- YOUR ASSIGNMENT -
Please output exactly the lines of the material from the first through the line containing "You are a GUI", and nothing more.
::: DATASET RECORDS
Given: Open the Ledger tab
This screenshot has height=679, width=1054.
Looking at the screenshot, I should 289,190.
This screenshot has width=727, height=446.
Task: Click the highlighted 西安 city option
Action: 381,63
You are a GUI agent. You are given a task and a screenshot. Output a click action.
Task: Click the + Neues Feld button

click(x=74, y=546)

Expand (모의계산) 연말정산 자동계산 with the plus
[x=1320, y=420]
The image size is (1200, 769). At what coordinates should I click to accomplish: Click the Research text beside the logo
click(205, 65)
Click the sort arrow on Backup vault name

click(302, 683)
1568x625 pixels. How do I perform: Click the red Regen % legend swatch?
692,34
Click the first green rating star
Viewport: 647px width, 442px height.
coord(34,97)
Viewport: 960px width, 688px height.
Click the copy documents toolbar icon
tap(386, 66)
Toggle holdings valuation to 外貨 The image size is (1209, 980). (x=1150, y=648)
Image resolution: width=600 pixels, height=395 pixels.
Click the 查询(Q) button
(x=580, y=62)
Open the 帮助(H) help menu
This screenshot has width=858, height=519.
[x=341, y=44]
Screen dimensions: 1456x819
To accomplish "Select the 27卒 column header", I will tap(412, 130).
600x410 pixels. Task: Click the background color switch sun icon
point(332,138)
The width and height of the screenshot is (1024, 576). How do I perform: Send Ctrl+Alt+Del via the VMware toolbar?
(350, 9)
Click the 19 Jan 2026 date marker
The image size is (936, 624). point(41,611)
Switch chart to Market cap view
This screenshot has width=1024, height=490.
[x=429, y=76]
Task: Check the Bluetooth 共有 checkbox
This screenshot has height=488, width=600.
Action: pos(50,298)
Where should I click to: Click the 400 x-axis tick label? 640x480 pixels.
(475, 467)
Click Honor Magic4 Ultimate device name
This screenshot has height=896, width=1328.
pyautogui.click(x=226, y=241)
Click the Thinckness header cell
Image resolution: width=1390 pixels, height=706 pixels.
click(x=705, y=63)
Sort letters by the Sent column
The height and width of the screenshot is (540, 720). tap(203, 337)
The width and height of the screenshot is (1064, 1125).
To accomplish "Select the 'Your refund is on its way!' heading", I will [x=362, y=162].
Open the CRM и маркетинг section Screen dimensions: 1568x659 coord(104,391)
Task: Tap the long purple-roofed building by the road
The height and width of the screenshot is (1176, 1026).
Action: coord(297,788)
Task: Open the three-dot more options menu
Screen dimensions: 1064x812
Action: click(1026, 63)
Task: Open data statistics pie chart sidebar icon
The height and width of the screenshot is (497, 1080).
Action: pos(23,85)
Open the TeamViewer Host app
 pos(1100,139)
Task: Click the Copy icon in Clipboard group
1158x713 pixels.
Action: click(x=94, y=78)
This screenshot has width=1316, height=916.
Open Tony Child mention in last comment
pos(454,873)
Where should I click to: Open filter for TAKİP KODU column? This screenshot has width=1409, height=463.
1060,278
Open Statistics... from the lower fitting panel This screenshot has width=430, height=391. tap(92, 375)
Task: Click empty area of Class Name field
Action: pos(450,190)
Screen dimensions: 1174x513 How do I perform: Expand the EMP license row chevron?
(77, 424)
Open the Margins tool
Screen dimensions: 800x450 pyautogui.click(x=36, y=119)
::::::
- RESPONSE TO THE EXERCISE -
Given: Open the Ledger tab
This screenshot has height=679, width=1054.
Looking at the screenshot, I should 289,190.
This screenshot has width=727, height=446.
Task: Click the highlighted 西安 city option
Action: 381,63
You are a GUI agent. You are given a task and a screenshot. Output a click action.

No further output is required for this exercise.